Task to carry out: Copy the records below word for word, keeping every line as it is.

-- BEGIN Data --

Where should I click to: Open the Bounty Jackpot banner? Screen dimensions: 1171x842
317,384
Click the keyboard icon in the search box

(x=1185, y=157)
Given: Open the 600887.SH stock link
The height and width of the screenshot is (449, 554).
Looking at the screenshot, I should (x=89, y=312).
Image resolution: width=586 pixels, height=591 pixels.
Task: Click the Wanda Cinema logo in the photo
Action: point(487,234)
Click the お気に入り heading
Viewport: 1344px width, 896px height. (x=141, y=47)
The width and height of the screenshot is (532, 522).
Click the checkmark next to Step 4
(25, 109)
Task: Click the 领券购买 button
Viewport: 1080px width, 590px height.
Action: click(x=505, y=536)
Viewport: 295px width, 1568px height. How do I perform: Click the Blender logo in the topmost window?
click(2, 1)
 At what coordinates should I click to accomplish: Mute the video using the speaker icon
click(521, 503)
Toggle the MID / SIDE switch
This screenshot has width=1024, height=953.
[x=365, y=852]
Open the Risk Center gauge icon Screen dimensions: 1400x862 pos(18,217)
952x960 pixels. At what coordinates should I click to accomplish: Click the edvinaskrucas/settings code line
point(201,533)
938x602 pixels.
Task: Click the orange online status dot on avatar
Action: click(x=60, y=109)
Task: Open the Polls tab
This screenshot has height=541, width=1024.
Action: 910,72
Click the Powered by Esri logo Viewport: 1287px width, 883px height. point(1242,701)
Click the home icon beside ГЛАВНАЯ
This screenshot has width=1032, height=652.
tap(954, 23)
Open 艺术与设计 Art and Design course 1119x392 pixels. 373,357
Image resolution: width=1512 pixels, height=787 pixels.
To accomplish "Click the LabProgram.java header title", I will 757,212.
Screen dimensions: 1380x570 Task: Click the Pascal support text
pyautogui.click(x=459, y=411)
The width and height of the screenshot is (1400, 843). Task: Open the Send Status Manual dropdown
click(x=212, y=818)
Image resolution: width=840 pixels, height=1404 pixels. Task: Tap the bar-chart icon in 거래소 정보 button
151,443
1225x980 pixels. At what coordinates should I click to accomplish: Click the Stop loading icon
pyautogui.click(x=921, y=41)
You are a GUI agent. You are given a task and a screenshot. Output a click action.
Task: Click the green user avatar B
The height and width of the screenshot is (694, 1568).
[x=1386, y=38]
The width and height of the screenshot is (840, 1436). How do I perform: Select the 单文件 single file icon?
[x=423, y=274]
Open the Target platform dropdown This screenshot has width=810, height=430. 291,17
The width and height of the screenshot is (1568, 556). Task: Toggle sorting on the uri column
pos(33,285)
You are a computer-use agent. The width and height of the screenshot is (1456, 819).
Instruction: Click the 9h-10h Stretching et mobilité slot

-- END Data --

Exercise result:
Where should I click to: Open the Bounty Jackpot banner? Screen dimensions: 1171x842
317,384
Click the keyboard icon in the search box

(x=1185, y=157)
Given: Open the 600887.SH stock link
The height and width of the screenshot is (449, 554).
Looking at the screenshot, I should (x=89, y=312).
Image resolution: width=586 pixels, height=591 pixels.
Task: Click the Wanda Cinema logo in the photo
Action: point(487,234)
Click the お気に入り heading
Viewport: 1344px width, 896px height. (x=141, y=47)
The width and height of the screenshot is (532, 522).
Click the checkmark next to Step 4
(25, 109)
Task: Click the 领券购买 button
Viewport: 1080px width, 590px height.
Action: click(x=505, y=536)
Viewport: 295px width, 1568px height. How do I perform: Click the Blender logo in the topmost window?
click(2, 1)
 At what coordinates should I click to accomplish: Mute the video using the speaker icon
click(521, 503)
Toggle the MID / SIDE switch
This screenshot has width=1024, height=953.
[x=365, y=852]
Open the Risk Center gauge icon Screen dimensions: 1400x862 pos(18,217)
952x960 pixels. At what coordinates should I click to accomplish: Click the edvinaskrucas/settings code line
point(201,533)
938x602 pixels.
Task: Click the orange online status dot on avatar
Action: click(x=60, y=109)
Task: Open the Polls tab
This screenshot has height=541, width=1024.
Action: 910,72
Click the Powered by Esri logo Viewport: 1287px width, 883px height. point(1242,701)
Click the home icon beside ГЛАВНАЯ
This screenshot has width=1032, height=652.
tap(954, 23)
Open 艺术与设计 Art and Design course 1119x392 pixels. 373,357
Image resolution: width=1512 pixels, height=787 pixels.
To accomplish "Click the LabProgram.java header title", I will 757,212.
Screen dimensions: 1380x570 Task: Click the Pascal support text
pyautogui.click(x=459, y=411)
The width and height of the screenshot is (1400, 843). Task: Open the Send Status Manual dropdown
click(x=212, y=818)
Image resolution: width=840 pixels, height=1404 pixels. Task: Tap the bar-chart icon in 거래소 정보 button
151,443
1225x980 pixels. At what coordinates should I click to accomplish: Click the Stop loading icon
pyautogui.click(x=921, y=41)
You are a GUI agent. You are given a task and a screenshot. Output a click action.
Task: Click the green user avatar B
The height and width of the screenshot is (694, 1568).
[x=1386, y=38]
The width and height of the screenshot is (840, 1436). How do I perform: Select the 单文件 single file icon?
[x=423, y=274]
Open the Target platform dropdown This screenshot has width=810, height=430. 291,17
The width and height of the screenshot is (1568, 556). Task: Toggle sorting on the uri column
pos(33,285)
You are a computer-use agent. The width and height of the screenshot is (1456, 819).
Instruction: Click the 9h-10h Stretching et mobilité slot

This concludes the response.